We landed below Kintra farm at the south end of the Big Strand. This beach is the biggest on Islay and its sands stretch away for over 8km along the east shore of Loch Indaal. We were ravenous but there was little shelter in this open place so we ate our sandwiches as the snow fell. Misha had the biggest sandwich bag and ate it all! We recounted the highlights of our day as the snow fell and the light faded.


"The dolphins were this close!"


"Get away!"

What another great trip... the only fly in the ointment was that my car was 7km away at Port Ellen!

Friday, May 07, 2010

All hail Soldier's Rock, Islay


Turning another corner on the west coast of Islay's Mull of Oa, we came upon the great sea stack of Soldier's Rock.


The rain turned to hail as we paddled below its layered faces...


...then entered a great cavern with windows in its roof.

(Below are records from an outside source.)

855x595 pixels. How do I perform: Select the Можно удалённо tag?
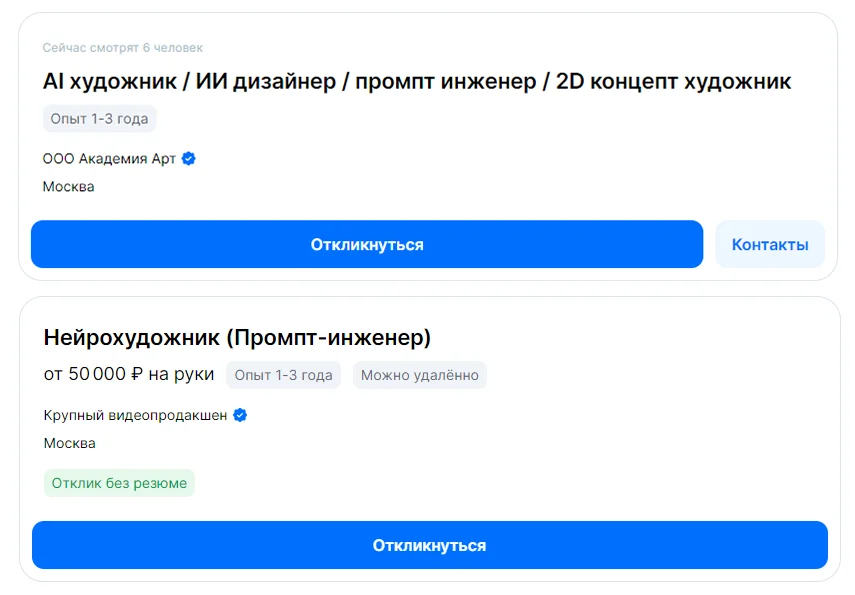tap(420, 375)
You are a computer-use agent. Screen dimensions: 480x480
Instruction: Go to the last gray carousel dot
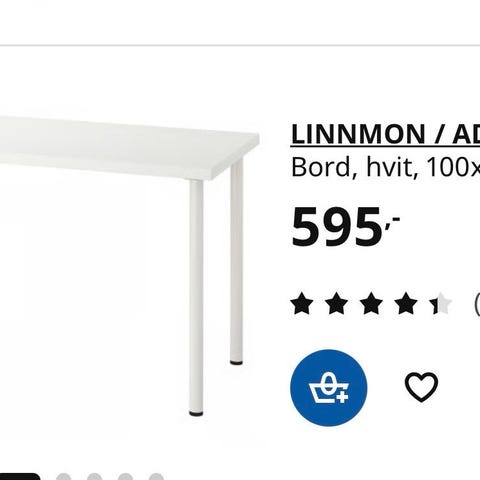[x=156, y=477]
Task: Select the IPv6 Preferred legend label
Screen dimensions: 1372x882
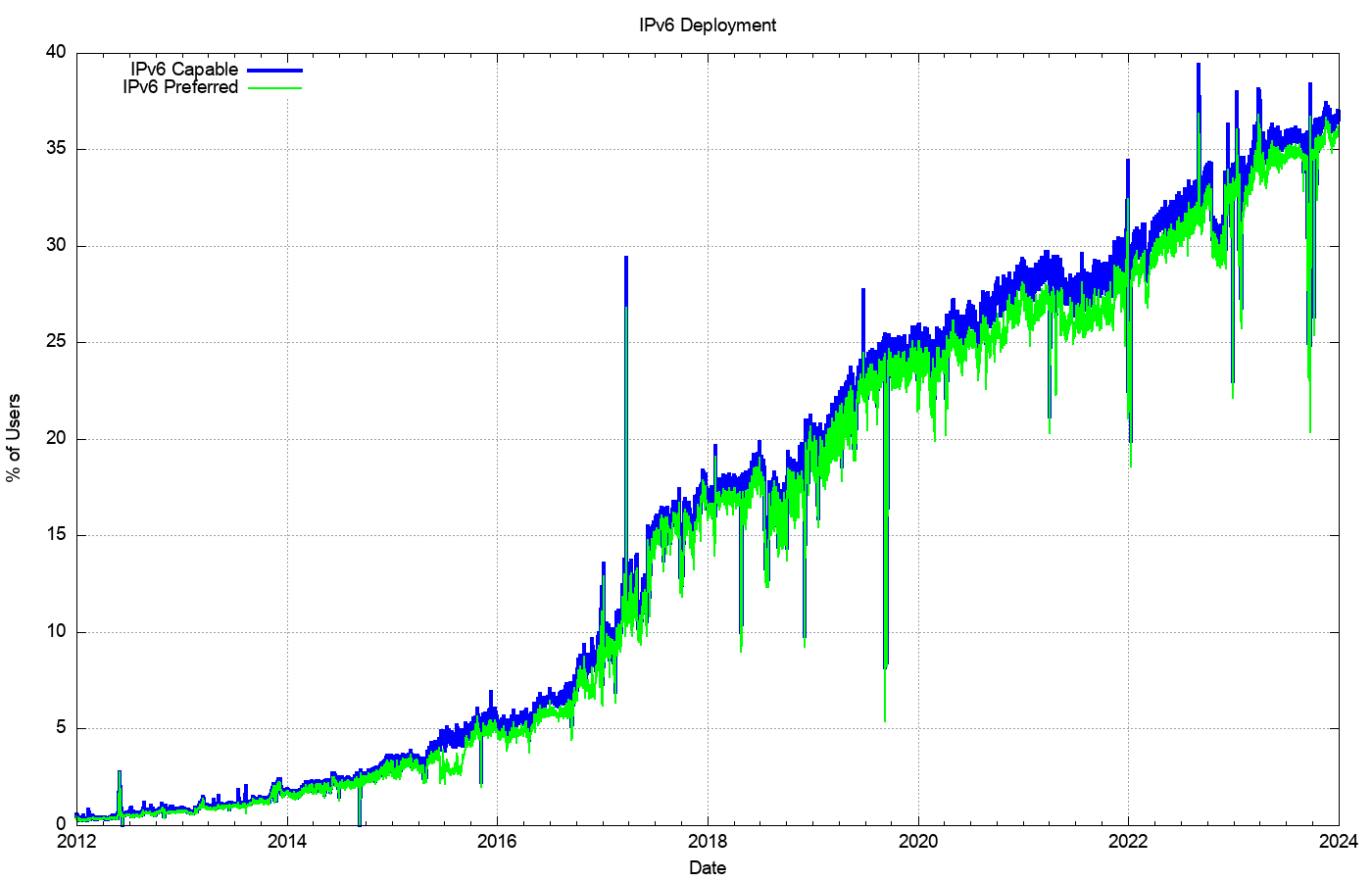Action: (x=180, y=87)
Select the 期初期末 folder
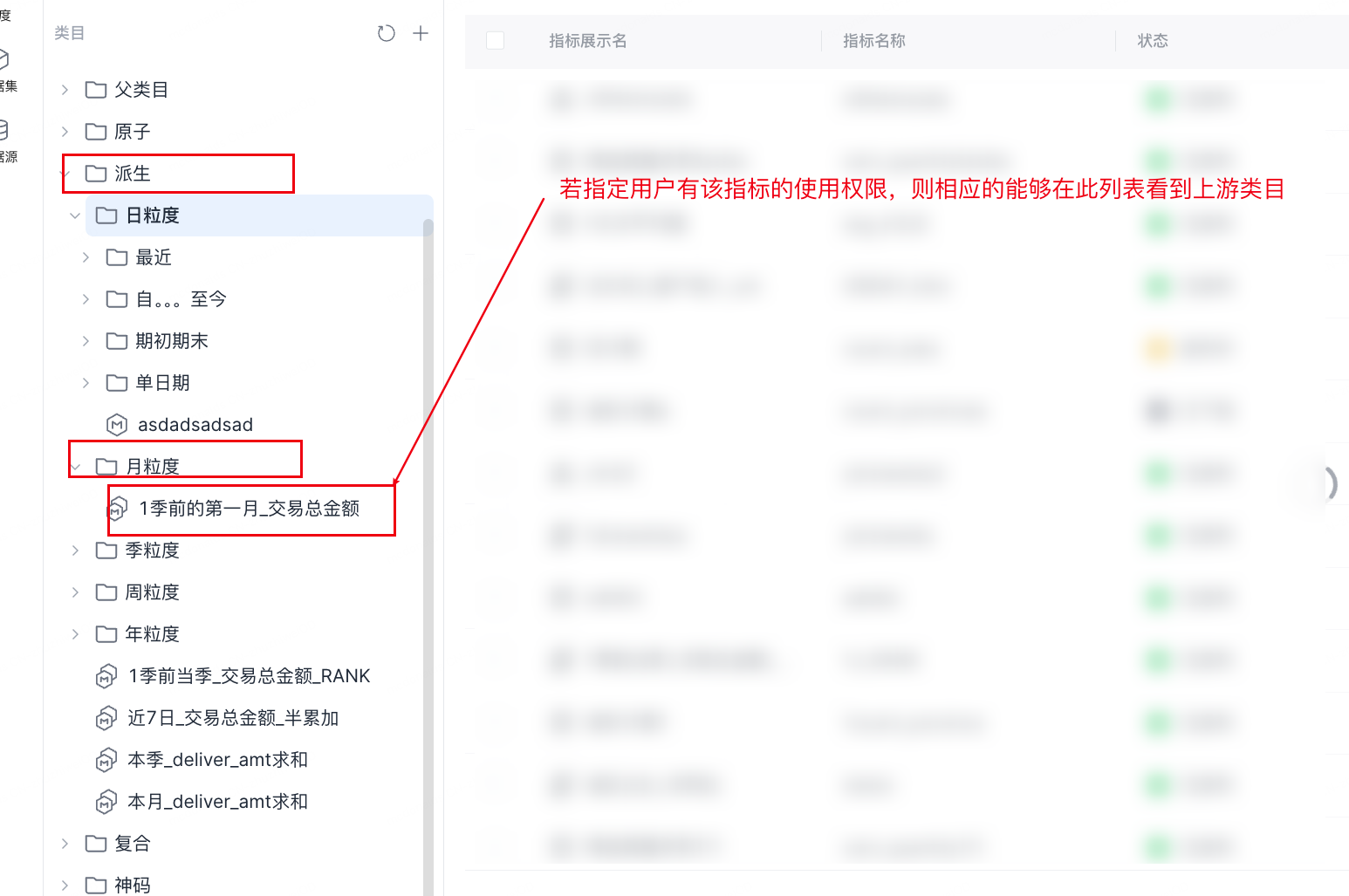This screenshot has width=1349, height=896. (x=171, y=341)
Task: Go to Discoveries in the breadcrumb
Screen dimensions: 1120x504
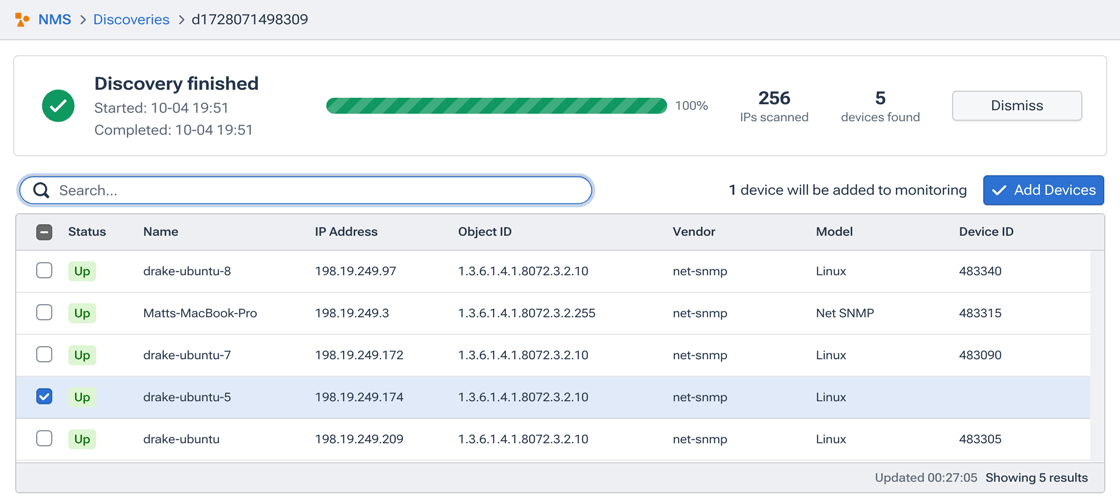Action: tap(131, 20)
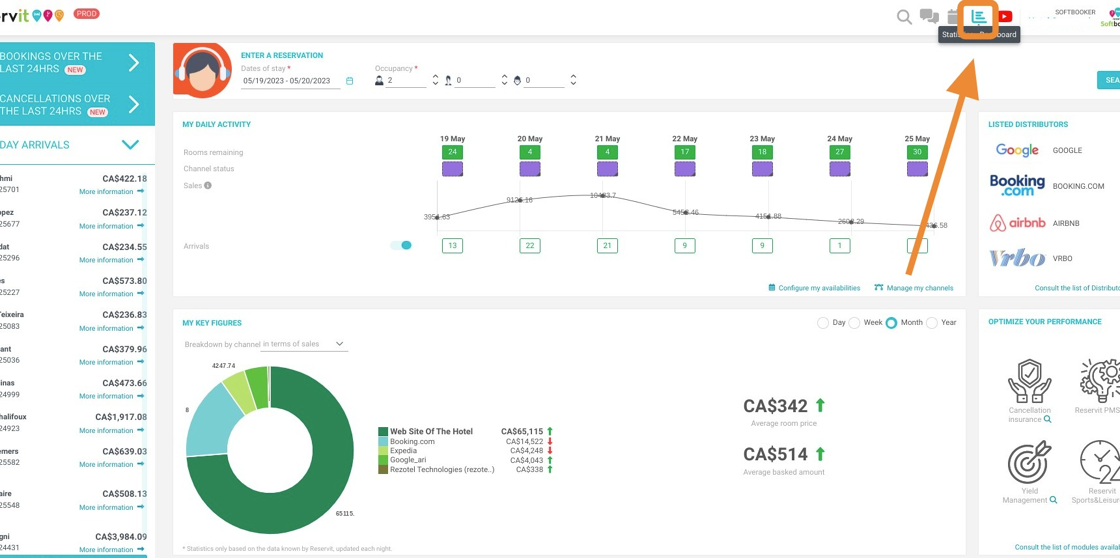This screenshot has height=558, width=1120.
Task: Open the calendar picker beside dates of stay
Action: click(349, 81)
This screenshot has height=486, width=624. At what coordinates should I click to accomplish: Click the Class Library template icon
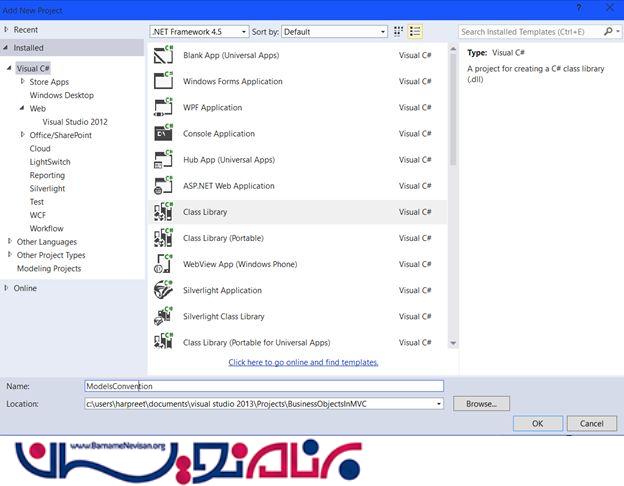(164, 212)
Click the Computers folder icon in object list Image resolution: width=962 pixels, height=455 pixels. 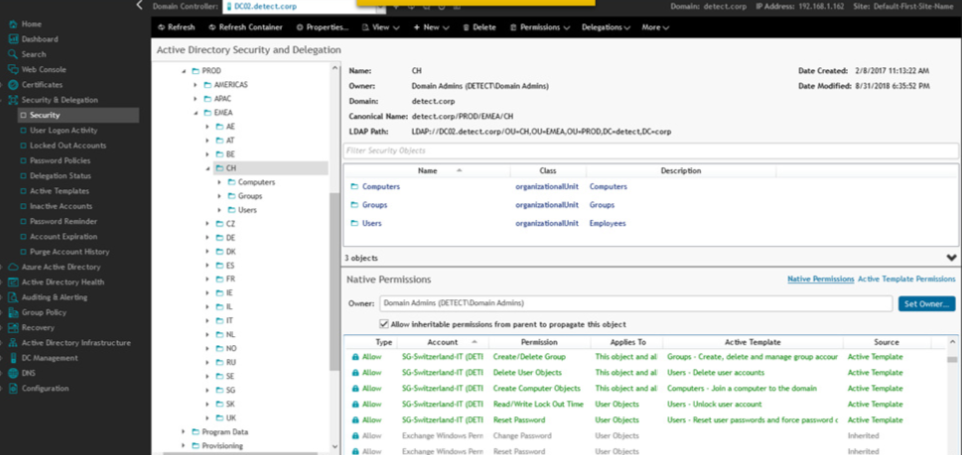point(354,187)
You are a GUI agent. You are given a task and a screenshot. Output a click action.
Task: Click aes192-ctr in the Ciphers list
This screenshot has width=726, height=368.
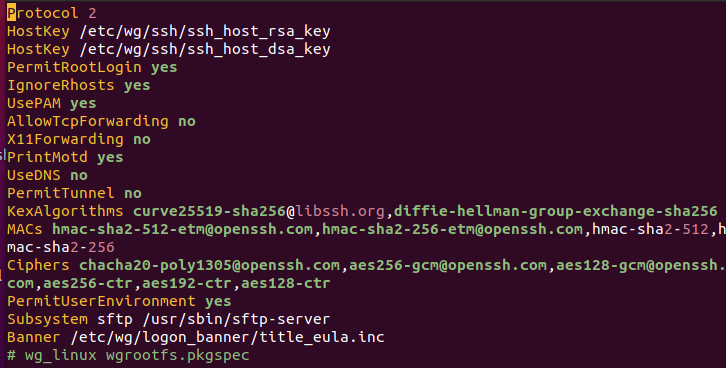coord(187,283)
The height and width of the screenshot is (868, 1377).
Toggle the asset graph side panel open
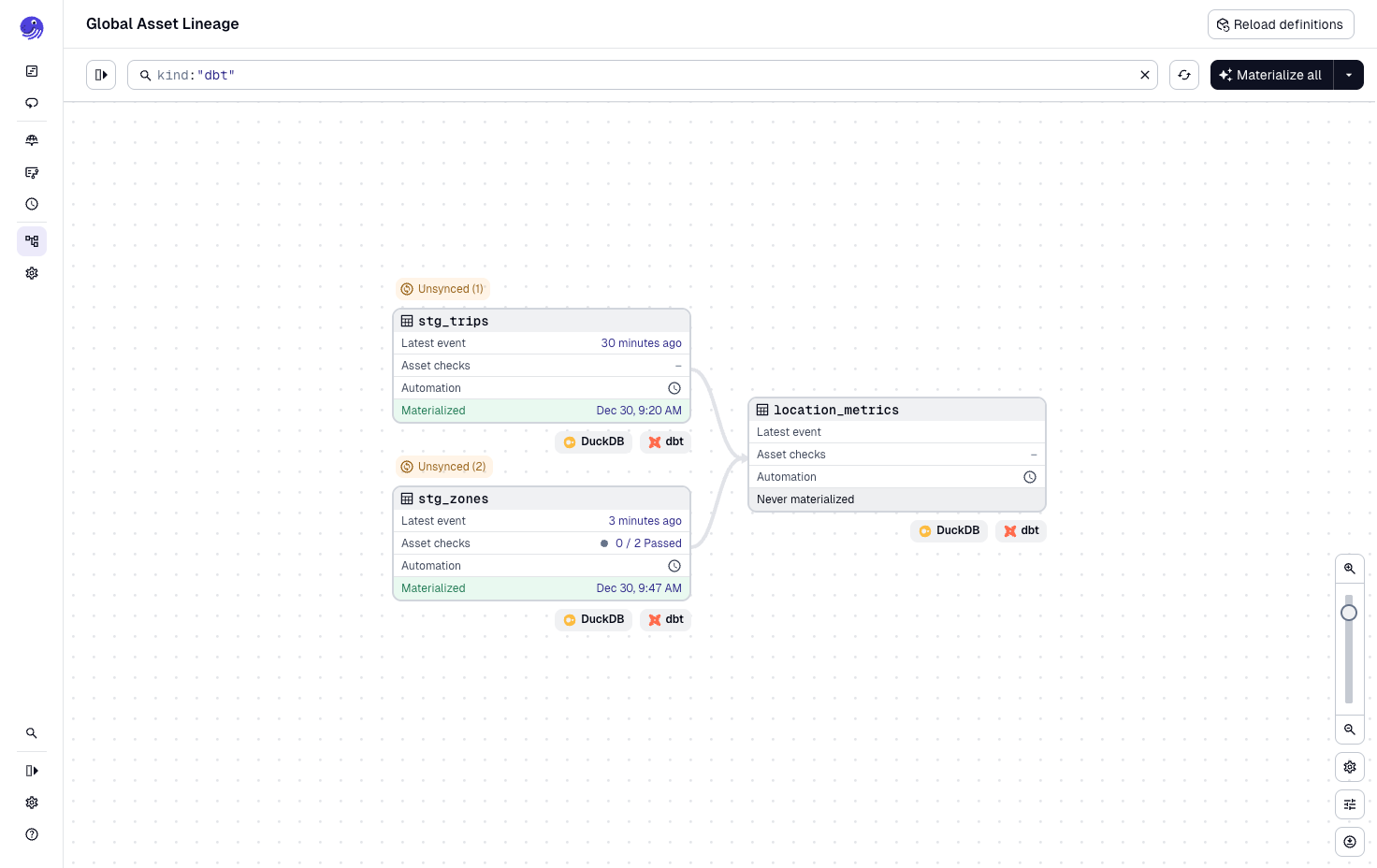tap(101, 75)
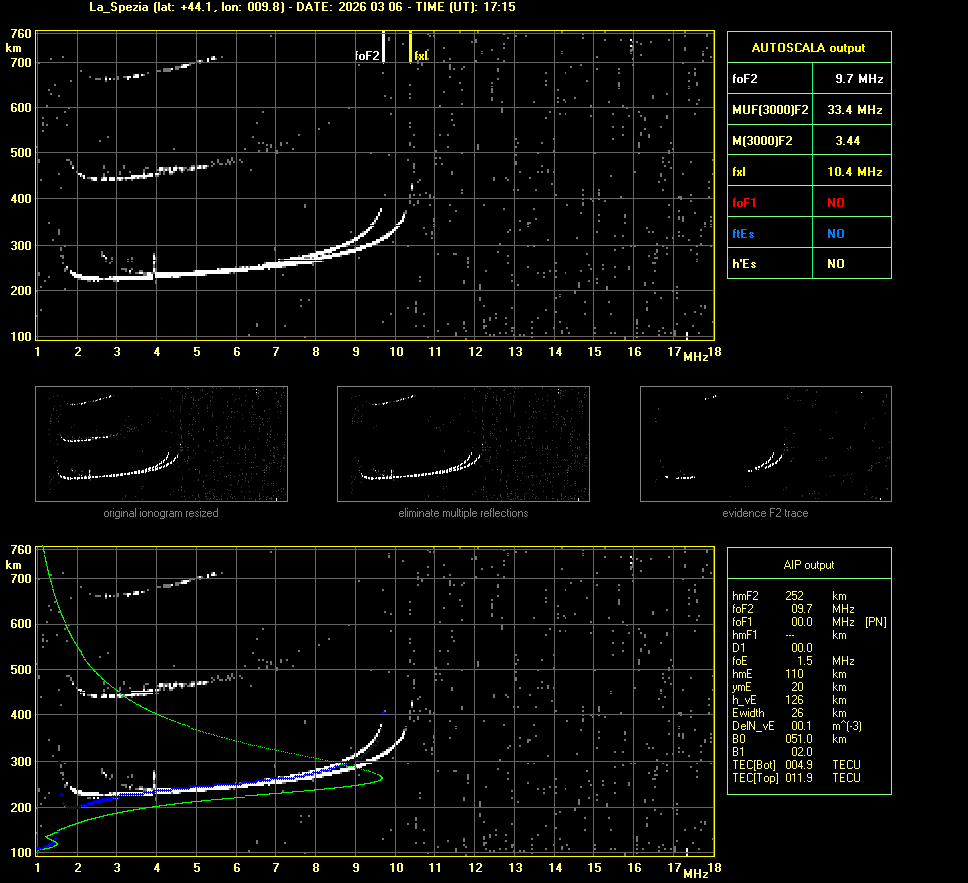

Through one window, this waterfall cascaded into the cavern.


Once our eyes adjusted to the gloom, we saw an entrance to a smaller cave at the back of the main cavern.


We reversed our kayaks in and as...


...the vault of the cave's roof closed over our heads...


... it formed a perfect frame for the great stack in the bay beyond.


All hail the Soldier's Rock!

Thursday, May 06, 2010

Threading the Oa of a needle


Our exploration of the magnificent west coast of the Mull of Oa on Islay continued and we found ourselves in the bay called Bun an Easa. Roughly translated this means foot of the waterfall. On the map the burn which feeds the waterfall is called Sruthan Bun an Easa or little stream of the foot of the waterfall. The only apparent access to the shore of Bun an Easa was either over the waterfall or, perhaps more cautiously, by kayak as we did.


We both entered...


...and left Bun an Easa by this magnificent narrow slot!


A little after Bun an Easa we stopped and looked back to get our bearings. This is the view to the SW and the entrance to Bun an Easa is to the left of the distant headland.


Next, we came to another cave with a high window which in a storm will act as a blowhole.
I was able to paddle right through to the interior, which is lit by the window. However, once inside there was not enough room to turn, not even in a manoeuvrable kayak such as the Cetus! Its Gaelic name is Sraideag Alt nan Ron which might be loosely translated as narrow watery wynd of the seal.


We continued to wind our way through a maze...


...of tight places between stacks, cliffs and dykes. What a remarkable place.